▶ [Extract provided]
Bunnet provides a layer for data objects based on Pydantic, which allows them to be stored and loaded from the database in a simple and synchronous way. Bunnet has also a twin, Beanie, which is an asynchronous version of the same library. But should you use Bunnet or Beanie?

When is synchronous better?

There are many use cases for synchronous processing. Namely, in data processing, as in many other things, it is often the case that you can’t start the next thing until the previous one is finished. For example, you can’t start tying your shoelaces until you’ve put the shoes on, and so on. Or of course you can try it, but then you can go for a walk some other time.

In addition to putting on clothes, you may have to convert raw data from some measuring device along the way into reduced format that can be more easily displayed in graphs. This may also have to be done sequentially, step by step, as the data is refined into its final form.

▶ [Supplied material]

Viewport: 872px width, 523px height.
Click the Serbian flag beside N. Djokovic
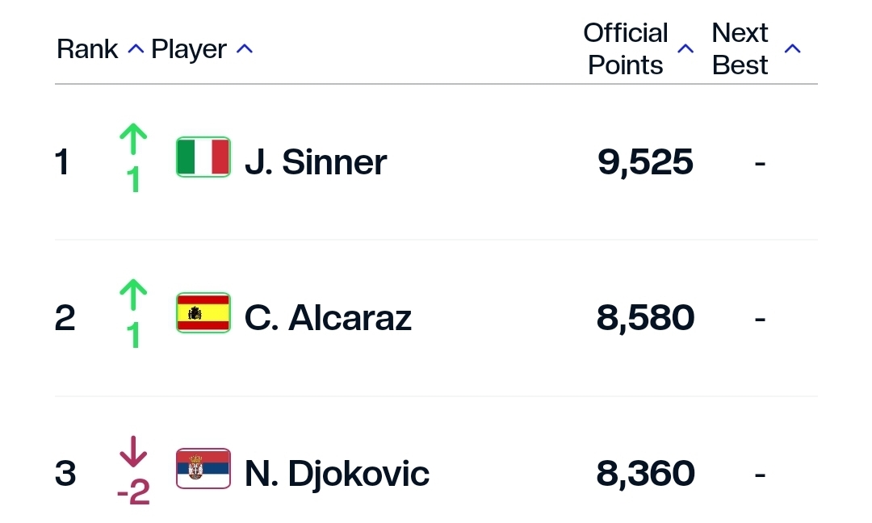(203, 468)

▶ [Instruction A] In the Bunnet excerpt, swap "twin" for "sibling" and write out the stretch from "Bunnet provides a" through "is synchronous better?".
▶ [Instruction B] Shorten the paragraph of the Bunnet excerpt that begins "There are many use cases" and keep its main points.
The data was taken from a different source than the text.

▶ [Full solution A]
Bunnet provides a layer for data objects based on Pydantic, which allows them to be stored and loaded from the database in a simple and synchronous way. Bunnet has also a sibling, Beanie, which is an asynchronous version of the same library. But should you use Bunnet or Beanie?

When is synchronous better?

▶ [Full solution B] Synchronous processing has many uses, because often the next step can't start until the previous one is finished. For example, you can't tie your shoelaces before putting your shoes on. You can try, but then your walk will have to wait.